[Entries provided — start]

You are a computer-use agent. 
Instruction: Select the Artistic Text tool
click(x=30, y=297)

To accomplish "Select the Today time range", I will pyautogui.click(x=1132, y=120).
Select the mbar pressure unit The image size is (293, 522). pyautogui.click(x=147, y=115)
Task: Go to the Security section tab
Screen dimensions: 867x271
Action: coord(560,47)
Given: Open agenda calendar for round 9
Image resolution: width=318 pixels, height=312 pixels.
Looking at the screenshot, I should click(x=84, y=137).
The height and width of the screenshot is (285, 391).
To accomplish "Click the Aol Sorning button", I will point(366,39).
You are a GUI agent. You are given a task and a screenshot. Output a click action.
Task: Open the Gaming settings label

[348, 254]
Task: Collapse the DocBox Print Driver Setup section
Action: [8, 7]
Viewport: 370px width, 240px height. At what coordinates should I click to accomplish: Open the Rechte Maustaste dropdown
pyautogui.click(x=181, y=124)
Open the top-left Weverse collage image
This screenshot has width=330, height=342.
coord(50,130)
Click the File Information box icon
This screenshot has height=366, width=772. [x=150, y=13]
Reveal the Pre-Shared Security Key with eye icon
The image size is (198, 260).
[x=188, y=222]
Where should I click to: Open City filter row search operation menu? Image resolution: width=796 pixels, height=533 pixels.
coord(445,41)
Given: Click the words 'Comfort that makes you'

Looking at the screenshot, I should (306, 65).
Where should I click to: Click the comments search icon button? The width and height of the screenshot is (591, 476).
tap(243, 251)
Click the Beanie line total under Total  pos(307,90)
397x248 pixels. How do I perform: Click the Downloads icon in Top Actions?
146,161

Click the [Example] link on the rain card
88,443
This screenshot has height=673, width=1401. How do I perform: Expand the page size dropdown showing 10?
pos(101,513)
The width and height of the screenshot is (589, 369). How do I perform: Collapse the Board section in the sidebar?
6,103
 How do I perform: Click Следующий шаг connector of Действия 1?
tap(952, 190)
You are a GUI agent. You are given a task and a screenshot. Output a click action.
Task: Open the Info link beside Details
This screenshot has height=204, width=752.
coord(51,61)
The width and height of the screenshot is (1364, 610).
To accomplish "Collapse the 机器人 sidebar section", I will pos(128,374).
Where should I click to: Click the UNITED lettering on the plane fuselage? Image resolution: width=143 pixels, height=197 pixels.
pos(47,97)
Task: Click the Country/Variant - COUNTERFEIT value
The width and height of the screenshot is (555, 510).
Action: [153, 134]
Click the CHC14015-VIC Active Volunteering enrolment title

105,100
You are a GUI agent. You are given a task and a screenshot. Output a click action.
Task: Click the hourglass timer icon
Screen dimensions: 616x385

[Entries provided — finish]

■ **Exercise description**: In the data above, find the line with "Instruction: Select the Artistic Text tool" and the line with "Task: Go to the Security section tab". Retype both, plus every line between them, exactly.

■ **Written solution**:
Instruction: Select the Artistic Text tool
click(x=30, y=297)

To accomplish "Select the Today time range", I will pyautogui.click(x=1132, y=120).
Select the mbar pressure unit The image size is (293, 522). pyautogui.click(x=147, y=115)
Task: Go to the Security section tab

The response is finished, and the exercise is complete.